Although one possible mechanism of methotrexate effect is anti-folate action, we found no evidence that MTHFR gene polymorphisms (C677T or A1298C) were associated with a therapeutic response to methotrexate. In concordance with other studies, none of the disease activity factors correlated with homocysteine level.11
In summary, in this observational study we investigated the A1298C polymorphism of the MTHFR gene in patients with rheumatoid arthritis treated with methotrexate.
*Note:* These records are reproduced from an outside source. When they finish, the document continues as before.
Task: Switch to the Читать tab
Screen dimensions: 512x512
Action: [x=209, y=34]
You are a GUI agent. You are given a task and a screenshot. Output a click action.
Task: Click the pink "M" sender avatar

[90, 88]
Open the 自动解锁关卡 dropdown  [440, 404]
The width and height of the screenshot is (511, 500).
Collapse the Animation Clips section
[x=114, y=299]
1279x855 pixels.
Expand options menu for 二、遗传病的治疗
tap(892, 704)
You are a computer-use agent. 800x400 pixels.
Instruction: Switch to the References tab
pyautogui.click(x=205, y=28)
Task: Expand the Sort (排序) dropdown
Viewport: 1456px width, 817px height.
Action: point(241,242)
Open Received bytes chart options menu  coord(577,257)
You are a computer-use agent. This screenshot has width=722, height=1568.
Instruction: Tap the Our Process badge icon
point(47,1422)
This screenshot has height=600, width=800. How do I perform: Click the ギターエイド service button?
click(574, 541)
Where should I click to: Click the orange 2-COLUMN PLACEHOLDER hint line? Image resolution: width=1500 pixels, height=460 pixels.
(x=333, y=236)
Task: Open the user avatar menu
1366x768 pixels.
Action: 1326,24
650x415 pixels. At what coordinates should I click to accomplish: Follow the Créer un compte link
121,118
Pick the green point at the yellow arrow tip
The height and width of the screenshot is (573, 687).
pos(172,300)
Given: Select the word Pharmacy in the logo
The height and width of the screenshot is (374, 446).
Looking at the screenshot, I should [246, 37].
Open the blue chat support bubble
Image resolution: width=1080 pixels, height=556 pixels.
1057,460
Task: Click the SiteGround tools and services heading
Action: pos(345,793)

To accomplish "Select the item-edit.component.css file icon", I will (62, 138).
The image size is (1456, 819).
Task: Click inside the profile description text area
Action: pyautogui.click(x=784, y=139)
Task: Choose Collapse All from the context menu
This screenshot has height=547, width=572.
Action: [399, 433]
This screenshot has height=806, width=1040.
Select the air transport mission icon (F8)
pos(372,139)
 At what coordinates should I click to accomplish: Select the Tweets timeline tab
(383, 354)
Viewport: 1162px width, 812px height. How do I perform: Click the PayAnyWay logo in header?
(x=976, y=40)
Our findings suggest that the A1298C polymorphism has no significant influence on homocysteine levels in these patients; however, our study shows that the 1298CC polymorphism may protect against methotrexate related side effects, while the 1298AA genotype is associated with such adverse effects despite higher doses of folic acid supplementation. Additional studies are required to establish the importance of the A1298C polymorphism in rheumatoid arthritis in other populations, and its role in adjusting methotrexate dosage. A futuristic look at pharmacogenetics implies that gene polymorphism for one gene or another may predict not only disease susceptibility, but also the response to a particular drug treatment and the potential side effects.